The tools that were used three decades ago dispersants, Coast Guard cutter-towed booms, and centrifuge pumps have barely evolved since with almost no new tools added to the process. That is an amazing fact, especially when Norway had developed an efficient and eco-friendly oil recovery system in the Euroskimmer by the late 1970s. But the Euroskimmer with its catamaran hull and disc-adhesion oil collecting device was abandoned some years later due to a lack of use. So after six weeks of failing to contain the oil spill, let alone clean it up, neither BP nor the U.S. government had any plan in place to cleanup a major oil spill. ..... ..... One area has seen the billions of dollars made by the supmajors invested in new technology to drill deeper and extract oil in harder to reach places, but not in mitigating the risk of a potential catastrophic failure. Hundreds of millions of dollars more have gone toward upgrading old technology: GPS, geology mapping software, sensors, wireless connectivity. Nothing, however, was spent to improve the tools used to cleanup oil spills, which were used in Alaska and the Gulf of Mexico in 1979.

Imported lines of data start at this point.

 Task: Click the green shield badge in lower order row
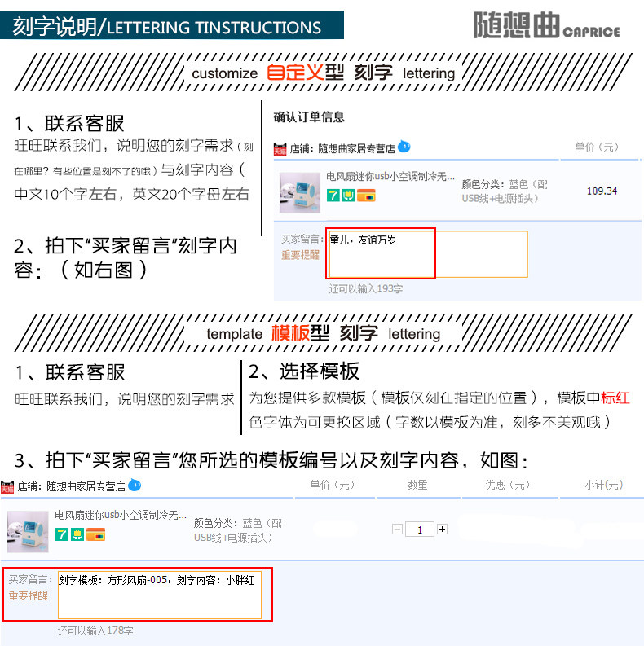[77, 534]
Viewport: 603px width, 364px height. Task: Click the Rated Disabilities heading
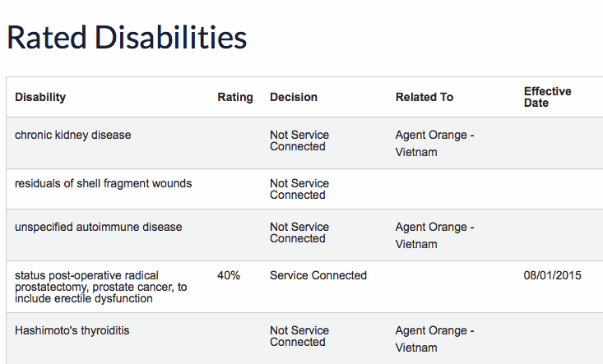click(x=127, y=38)
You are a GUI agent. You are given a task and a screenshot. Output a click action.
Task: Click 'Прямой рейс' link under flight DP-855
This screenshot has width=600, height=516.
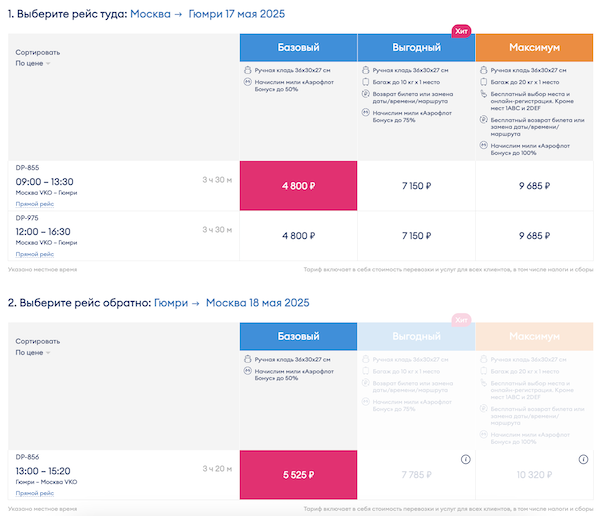34,203
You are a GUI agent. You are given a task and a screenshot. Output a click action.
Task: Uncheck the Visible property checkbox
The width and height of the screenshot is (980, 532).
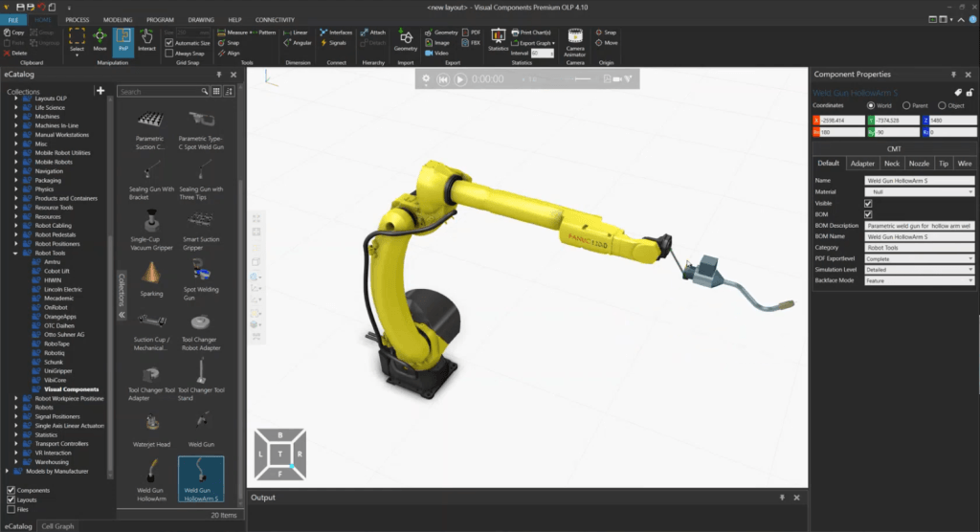[868, 204]
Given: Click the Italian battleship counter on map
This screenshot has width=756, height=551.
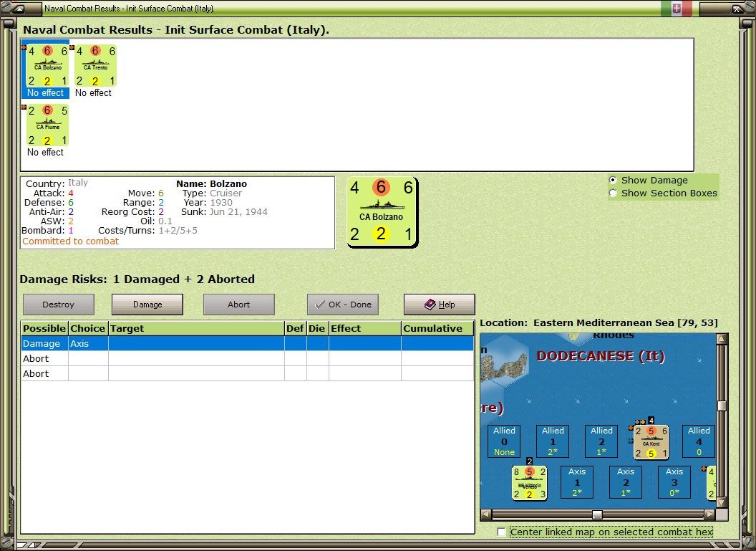Looking at the screenshot, I should pos(529,482).
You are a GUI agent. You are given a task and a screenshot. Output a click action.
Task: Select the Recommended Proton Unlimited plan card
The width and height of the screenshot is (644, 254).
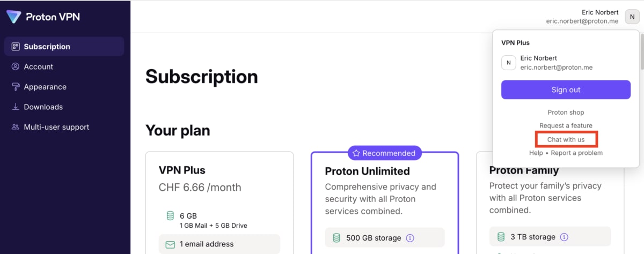pyautogui.click(x=384, y=204)
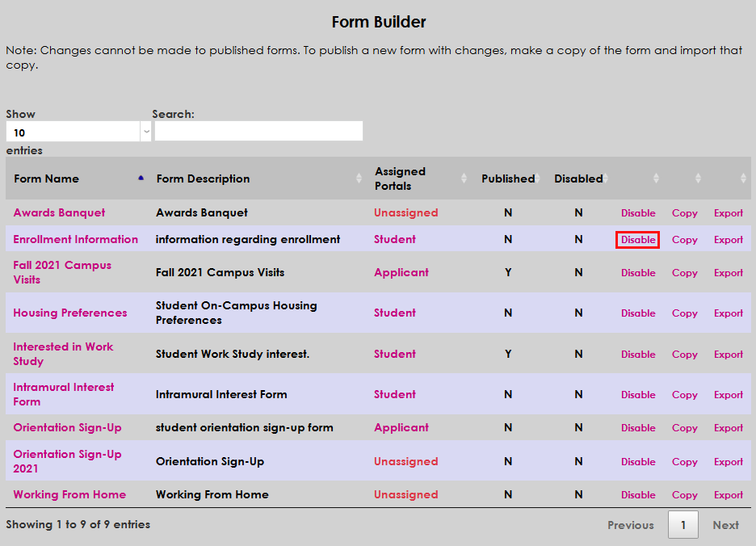Copy the Housing Preferences form
Viewport: 756px width, 546px height.
pyautogui.click(x=684, y=313)
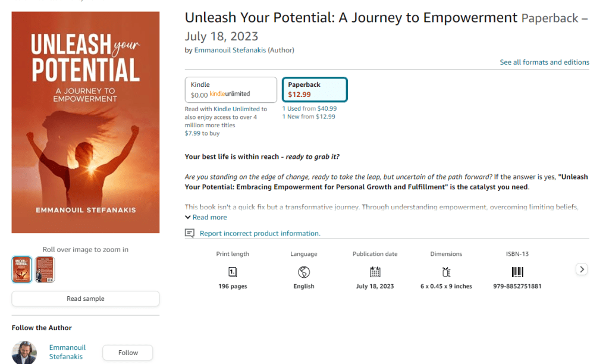This screenshot has height=364, width=609.
Task: Click the print length page icon
Action: 233,272
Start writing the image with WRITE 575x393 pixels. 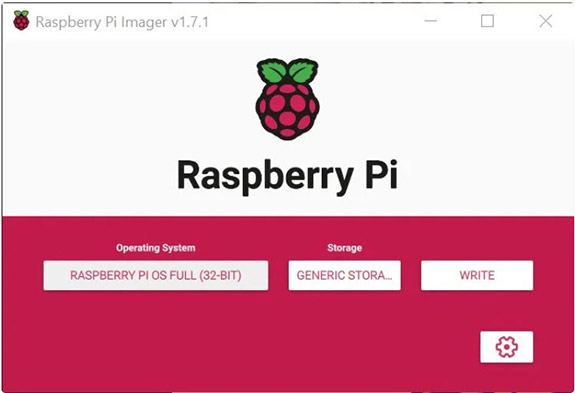[477, 275]
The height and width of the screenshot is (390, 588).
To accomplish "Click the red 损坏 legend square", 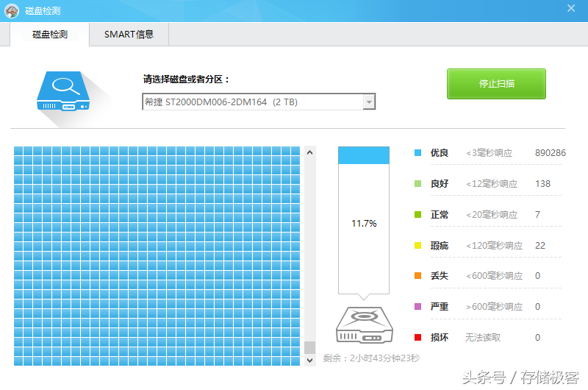I will (x=417, y=337).
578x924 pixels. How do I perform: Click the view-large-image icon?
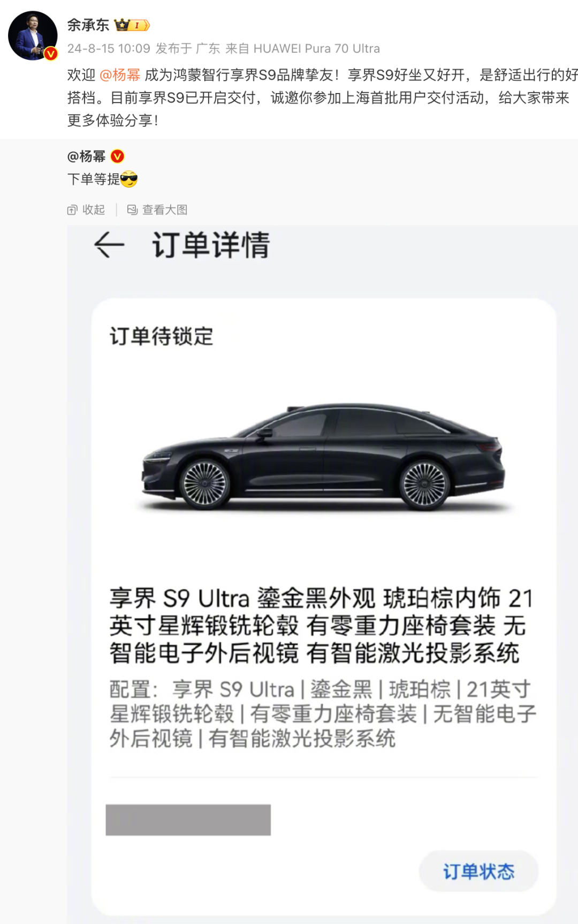click(132, 210)
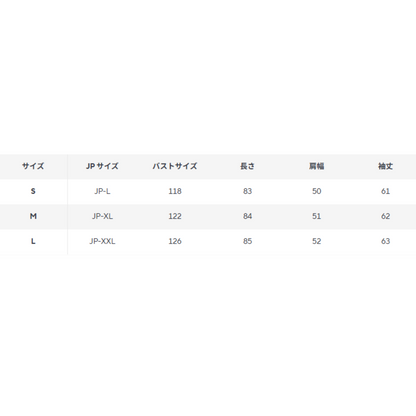
Task: Select bust size value 122
Action: [175, 216]
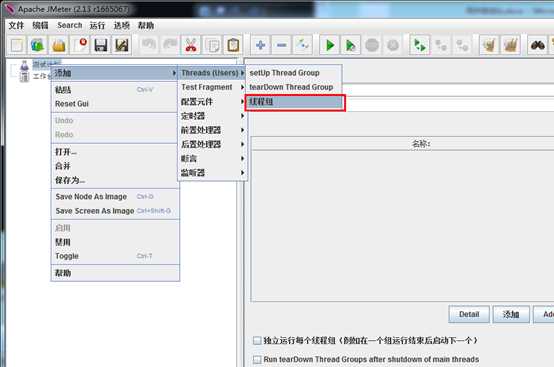
Task: Click the 添加 button beside Detail
Action: tap(511, 314)
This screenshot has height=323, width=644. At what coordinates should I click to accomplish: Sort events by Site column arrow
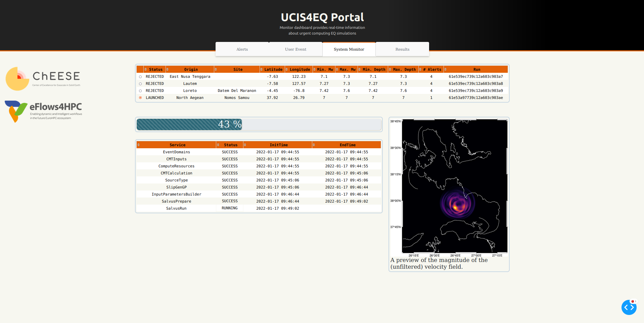point(216,69)
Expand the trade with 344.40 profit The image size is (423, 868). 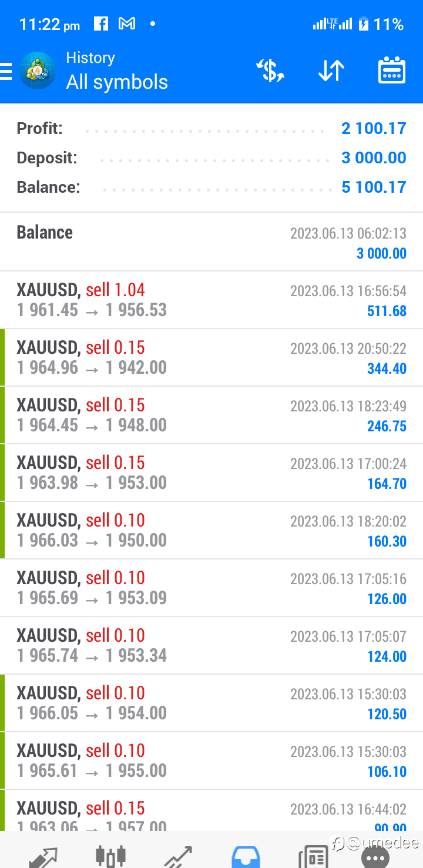coord(212,357)
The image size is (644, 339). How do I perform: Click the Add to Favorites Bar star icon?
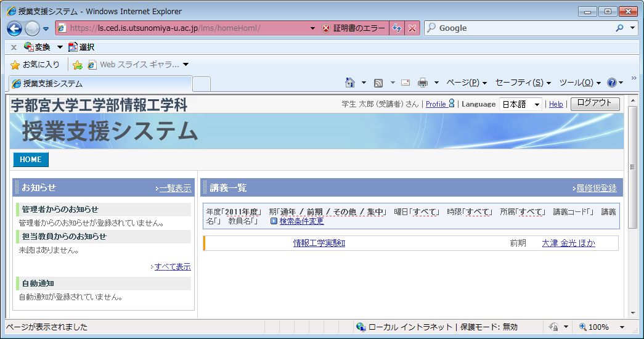pos(78,65)
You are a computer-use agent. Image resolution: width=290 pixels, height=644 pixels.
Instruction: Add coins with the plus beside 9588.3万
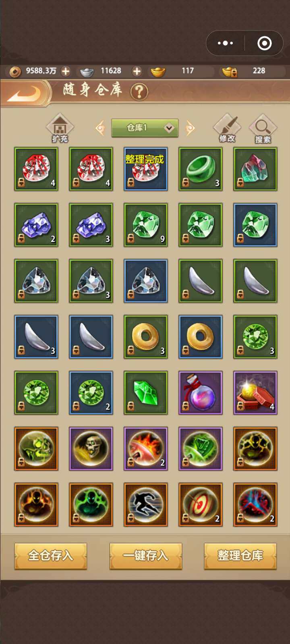(66, 71)
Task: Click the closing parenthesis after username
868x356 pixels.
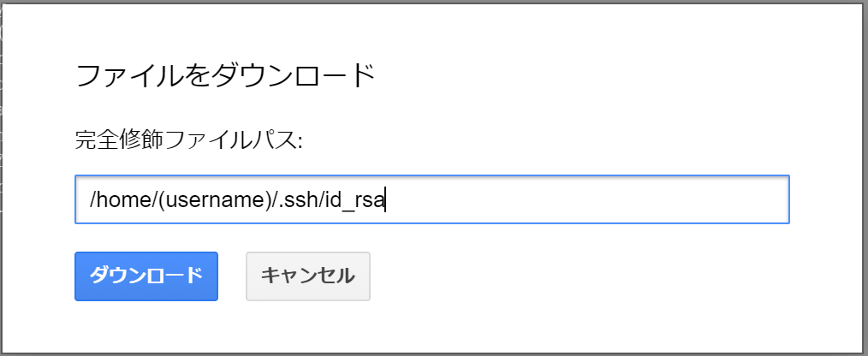Action: [x=268, y=200]
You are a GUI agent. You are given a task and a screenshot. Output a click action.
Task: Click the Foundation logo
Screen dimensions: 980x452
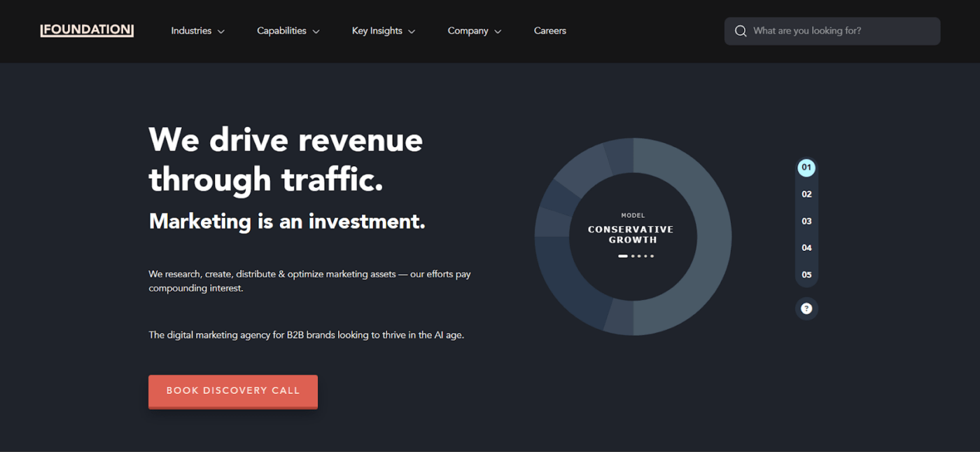click(x=87, y=30)
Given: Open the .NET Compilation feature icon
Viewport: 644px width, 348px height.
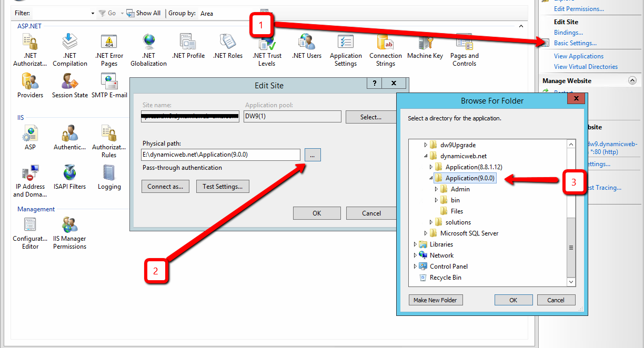Looking at the screenshot, I should click(69, 50).
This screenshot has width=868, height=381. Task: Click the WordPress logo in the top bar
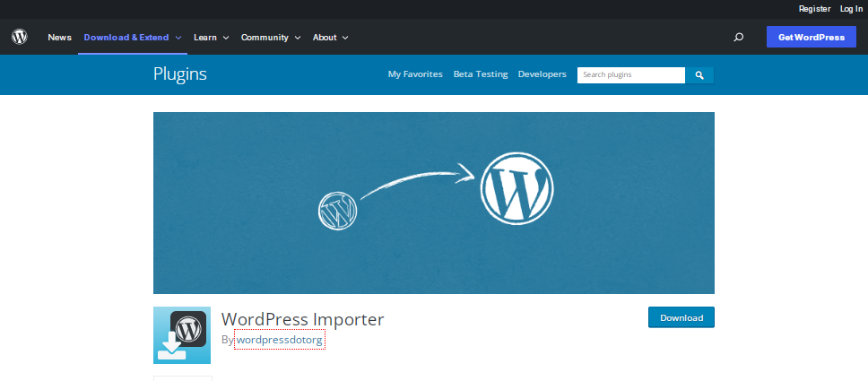pos(20,38)
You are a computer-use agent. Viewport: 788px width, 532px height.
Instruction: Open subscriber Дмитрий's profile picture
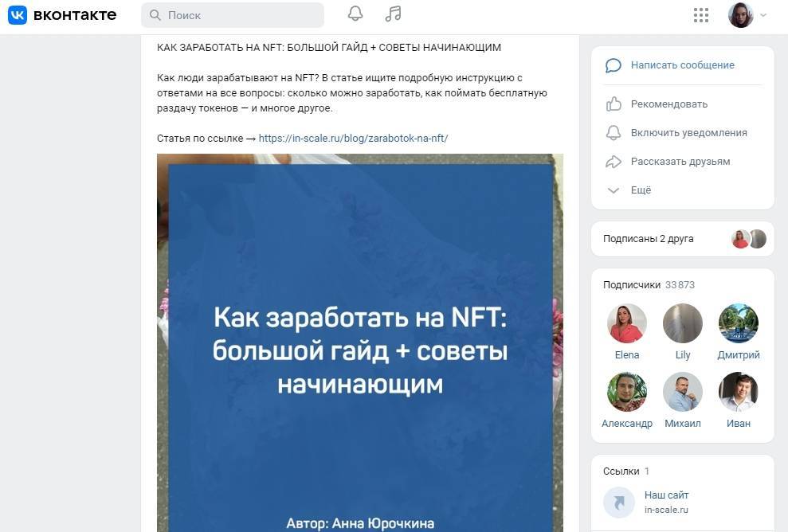tap(738, 323)
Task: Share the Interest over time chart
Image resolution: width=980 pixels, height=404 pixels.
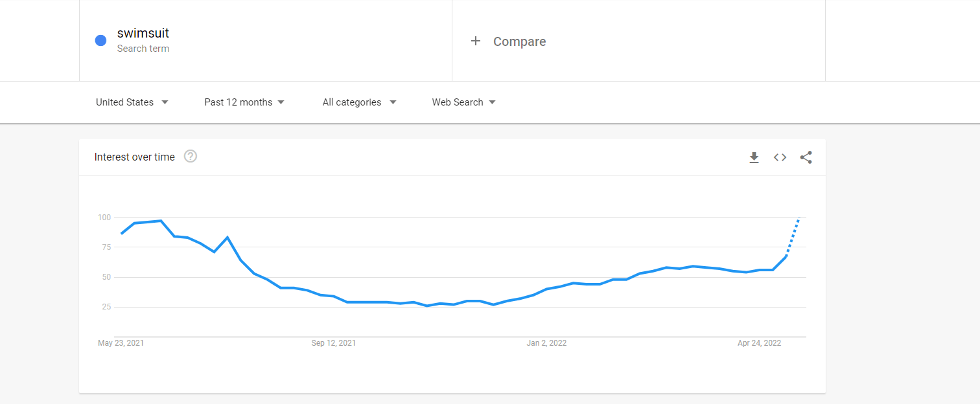Action: 806,157
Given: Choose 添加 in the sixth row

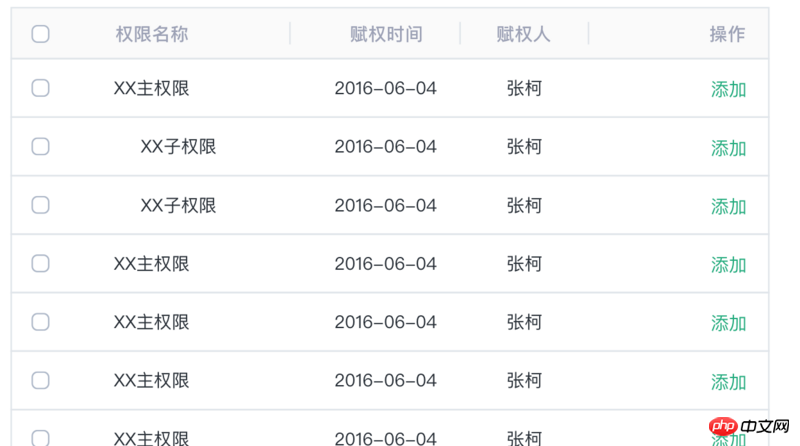Looking at the screenshot, I should click(728, 382).

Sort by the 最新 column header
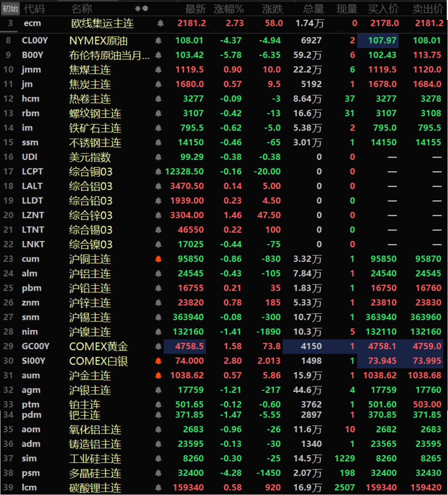tap(195, 9)
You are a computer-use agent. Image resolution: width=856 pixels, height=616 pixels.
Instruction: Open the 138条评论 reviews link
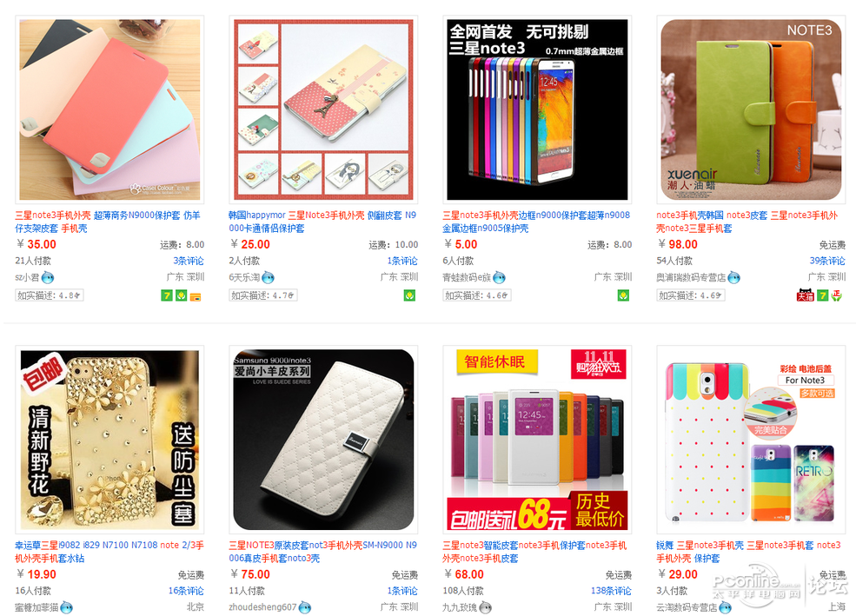tap(611, 591)
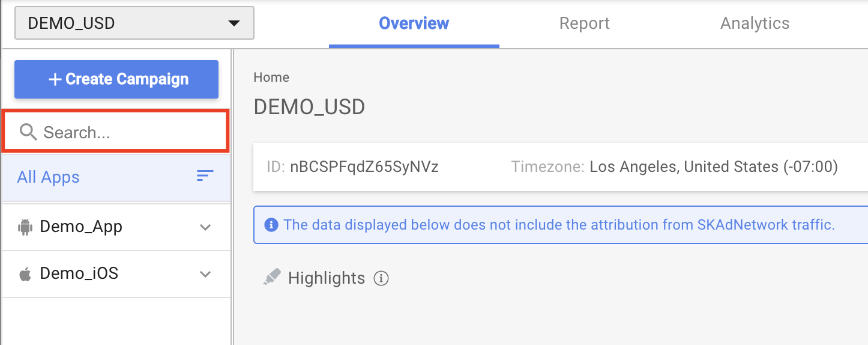Click the magnifier icon in search box
Viewport: 868px width, 345px height.
28,132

I think that with new technologies, the cleanup of this mess will take much less time and cause far less sustained ecological (but probably not economical, due to its location close to wider and more populated coastline) damage than the equivalent of Exxon-Valdez. Engineers of BP and other companies will do most of the work, but Obama and Democrats will take the credit for successes and "kicking ass".
Obama is a small man, with small ideas and an even smaller imagination. He will be a speed bump or stumbling block, but society will give him his 15 minutes of fame or notoriety and then move on to make the great steps forward from the lessons learned.